お使い完了の夜
さて、そこからは早かった。昨夜の往路の様に寝ているモイラを起こさない為に気を使う必要も無いので、フルスピードで飛ぶ事が出来た。途中ちょっかいをかけて来ようとした飛行型の魔物も出たが、スピードで千切ってやった。元々道程の半分程迄来ていたので、日暮れ前には学園に到着することが出来たのだった。
「モイラー!! 」
アンジーの声が聞こえて来る。出発した場所と一緒の共同異空間の制御塔の正面口前、アンジーを始め、人族の数人の学友達、マリーヴ教諭を筆頭に、数名の教職員が集まって来る。その中へと降り立つモイラと俺。モイラを抱える手を離すと、皆に迎えられながら賞賛を受けているモイラ。マリーヴ教諭が手早く彼女の荷物を下ろし、一度モイラをギュッと抱きしめた後、しょい子の中の魔結晶を確認すると、助手達と足早に塔の中へと消えて行った。
「ボニー! 何でそんなボロボロ⁈ 」
丁度俺が懐からネビルブを出している時、アンジーが俺の方を見て叫ぶ。
「ボニー? どうして怪我、治って無いの⁈ 」
モイラも俺の有様に気付いて、ジャンプスーツを脱ぎかけのまま俺の方へ寄って来ようとする。確かに今の俺はロック鳥と死闘を繰り広げた直後のままの状態である。

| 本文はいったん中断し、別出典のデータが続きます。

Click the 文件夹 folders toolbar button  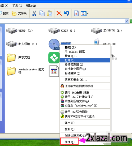(x=19, y=14)
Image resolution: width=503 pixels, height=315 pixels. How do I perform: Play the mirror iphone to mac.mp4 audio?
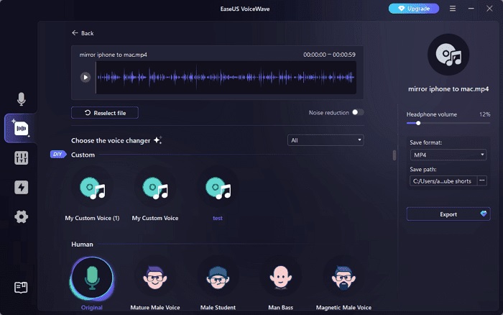tap(86, 77)
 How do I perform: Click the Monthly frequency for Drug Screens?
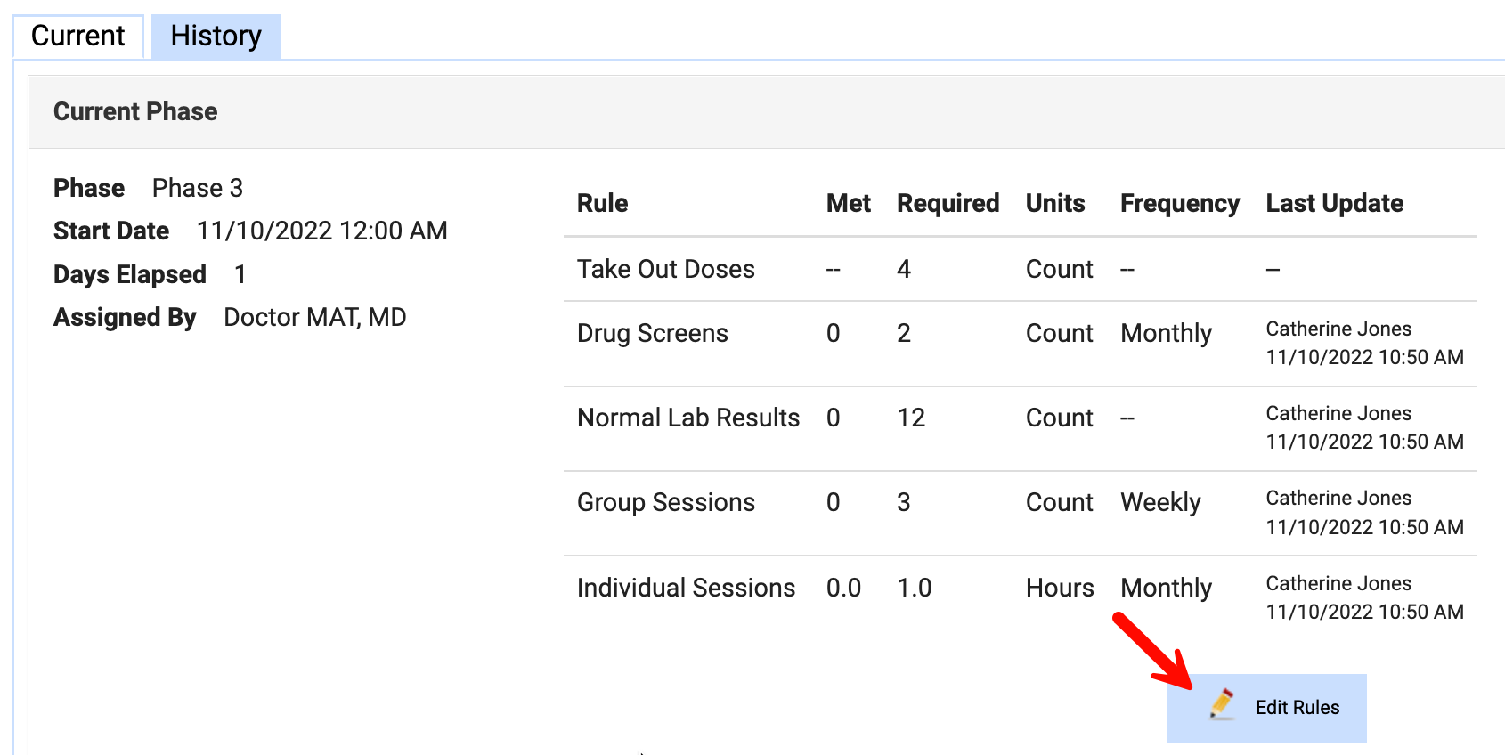point(1166,333)
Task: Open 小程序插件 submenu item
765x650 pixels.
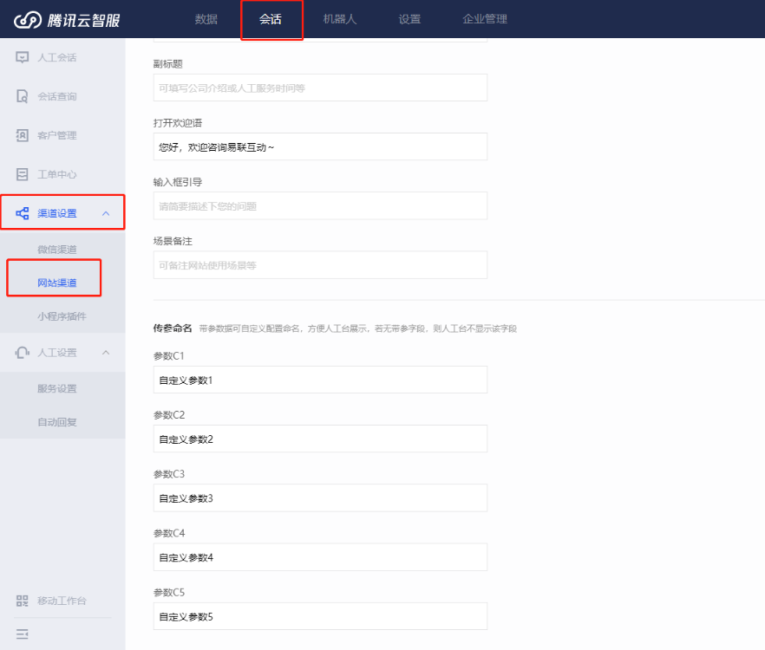Action: [62, 316]
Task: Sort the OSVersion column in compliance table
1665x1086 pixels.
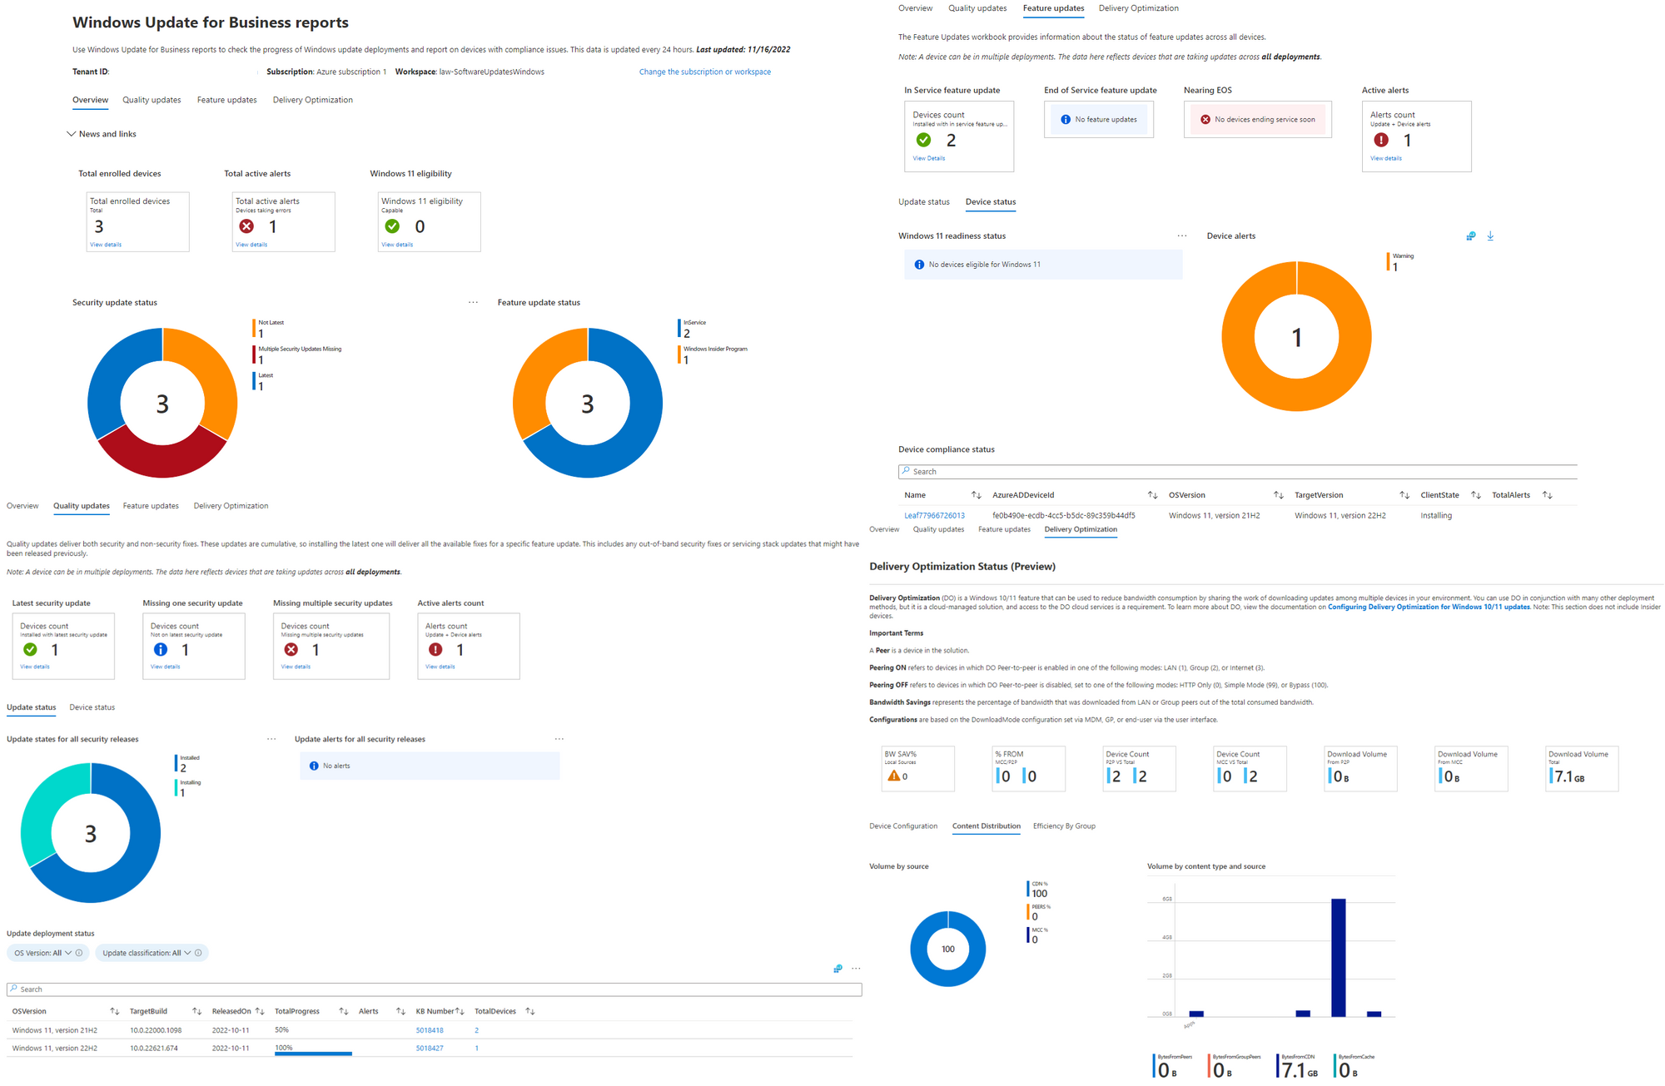Action: coord(1278,495)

「いや…これは、実はガス欠で…、回復に魔力を割くより、早く飛ぶ方を優先したから…。」
思わず叱られた子供みたいに素直に答えてしまう俺。実際もう魔力は空っ欠だ。
「ガス欠…ってどういう…?」
というアンジーの質問は、モイラの腹が鳴る音でかき消される。見る見る赤くなっていくモイラ。
「…あなた達、最後に食事したのって…?」
「ん〜と…、昨日のお昼?」
「丸一日じゃない! 食堂へ行くわよ!」
この間にも次々に集まって来る人波を掻き分け、食堂へ突き進むアンジー。ディアン・ケトが治療を申し出てくれたが、食べれば大丈夫と言って遠慮した。やむなく出しっ放しの召喚魔に関しては術者共々結構な負担が掛かっている筈だ。アンジーの肩にいるシルフも魔力のセーブの為か、随分大人しい。

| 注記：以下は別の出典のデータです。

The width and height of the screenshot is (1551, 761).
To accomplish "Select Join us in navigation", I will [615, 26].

食堂に着き、モイラがやっとジャンプスーツを脱いだ頃に知らせが入り、共同異空間が復活した事が分かったので、「おやすみ〜」と言いながら帰って行くシルフであった。アンジーもほっとした様子だ。
食事は学園長の計らいで、学食としては豪華なものが次々に運ばれてくる。無心に食べるモイラと俺。その間ちゃっかりご相伴に預かりながら、アンジーが魔法局に対し不平不満を言いまくる。夜通しで飛んで来た緊急の使いに対して食事も出さないのかから始まり、こんな貴重な物を運ぶのに護衛の1人も付けないのかまで、眉を吊り上げまくし立てる。それをモイラがなだめ、ネビルブが経緯を説明する。そんな風に騒がしくやっていると、マリーヴ教諭を始め、数名の教職員がやって来る。
「本当に有難う、モイラとボニー。何とか共同異空間の修復が完了したわ。多分明日迄は保たなかった。貴方達が動いてくれなければ終わってたわ。」
安堵した顔で感謝を告げるマリーヴ教諭、だがさすがにその顔には疲労の色が濃く現れている。

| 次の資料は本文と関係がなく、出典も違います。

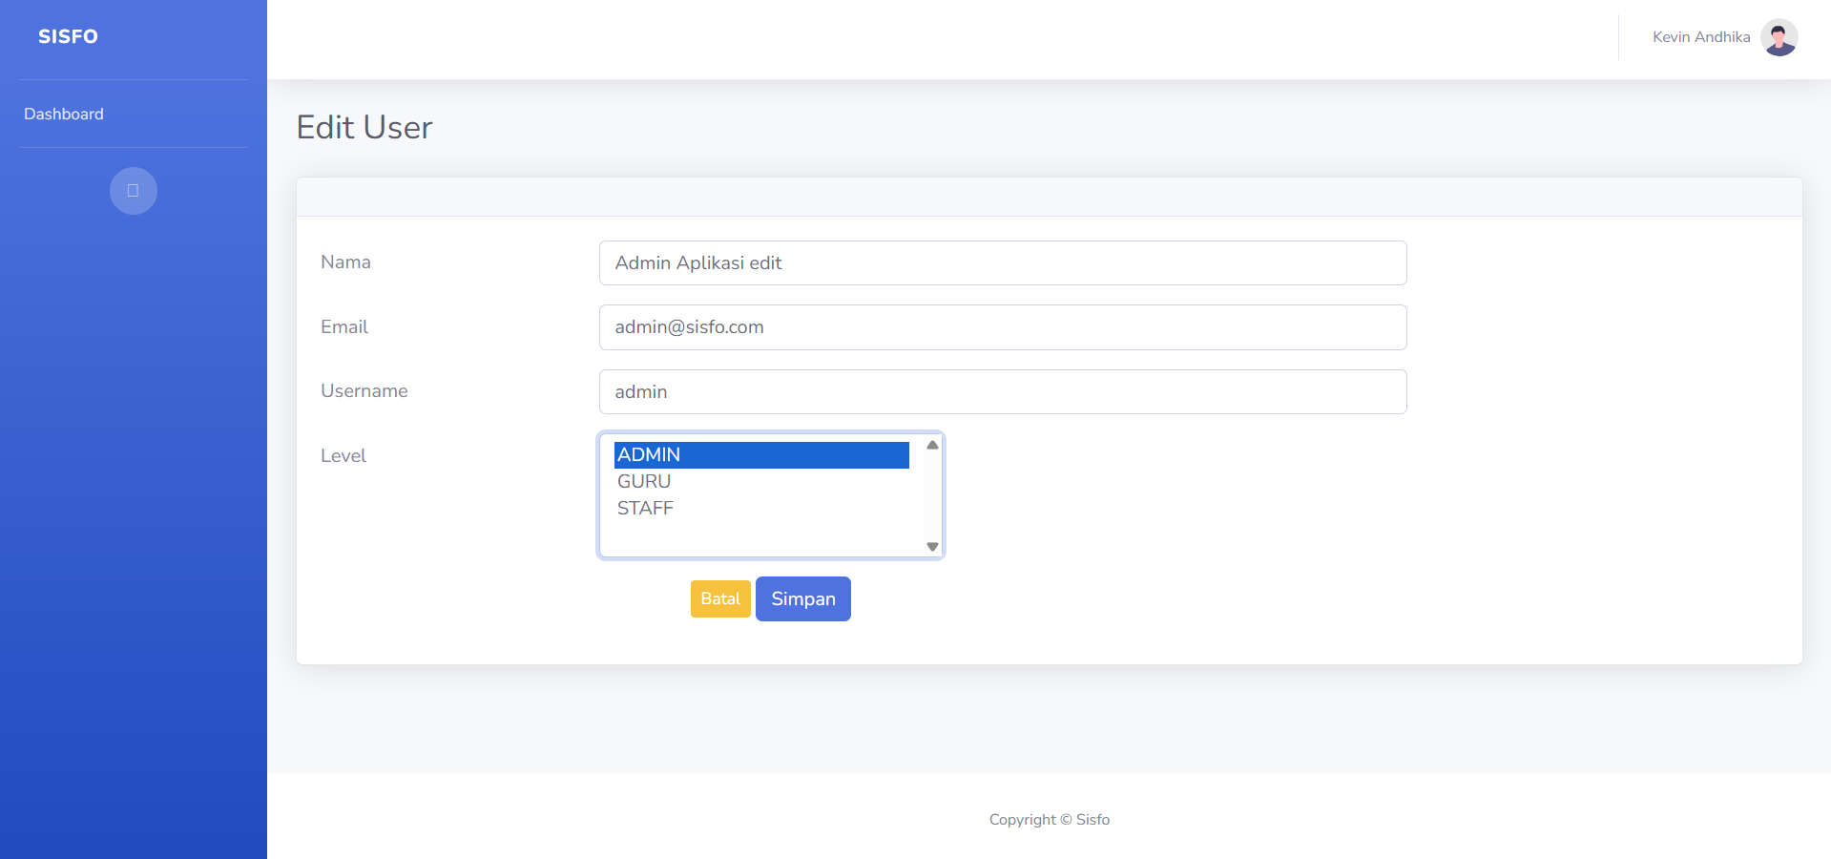Go to the SISFO brand home link
The width and height of the screenshot is (1831, 859).
pos(68,36)
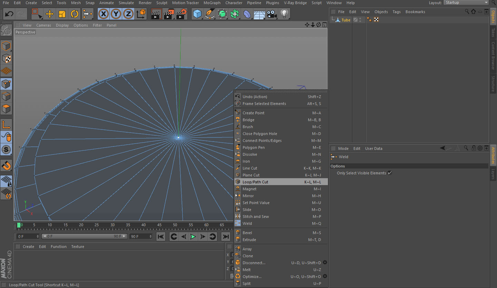
Task: Open Optimize options gear
Action: click(325, 277)
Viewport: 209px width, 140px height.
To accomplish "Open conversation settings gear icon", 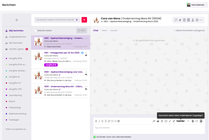I will pos(197,20).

「皆さん本当にありがとう、そしてご苦労様。マリーヴ教諭ももうお休み下さい、一睡もされてないでしょう。」
初老の、やや恰幅のいい魔族の男性が告げる。
(あのおっさんは誰でクワ?)
(おっさ…、学園長先生よ!)
ネビルブとアンジーのコソコソ話が聞こえて来る。魔族にしては物腰柔らかい、この人が学園長か…。
「魔法通信で向こうと連絡はとってたんですが、一個小隊の護衛を付けてくれたのではなかったのですか?」
今度はまた別の職員が聞いて来る。その"魔法通信"とやらの担当職員かな?
「実は帰り道の途中までは一緒にいて下さったんですけど、丁度真ん中位まで来た辺りでロック鳥の襲撃を受けたんです。護衛の方達はその時に隊を維持出来ない程被害を受けてしまって、怪我した方の治療を優先して貰って、私達だけで先に来たんです。」
モイラの報告に驚愕する一同。
「ロック鳥⁈ 森林地帯に出るなんて聞いた事が無い。野良じゃ…無いんだろうなぁ。」
「ロックは何とか召喚獣に出来ましたよね。丁度首都のレミスからも、学園からも同じくらい遠いっていう地点で襲われている事を思うと、何者かが意図を持って差し向けて来たのだと思います。」
モイラは意外と冷静な分析をしていた。基本頭いいんだもんねこの子。
「そうか、そんな大物に襲われてたんじゃ、ボニーがそんなに大怪我なのも…って、あれ?」
アンジーが俺の方に向き直って鳩豆な顔をしている。ああすまん、飯を食って魔力が戻ったんでもう治しちゃった。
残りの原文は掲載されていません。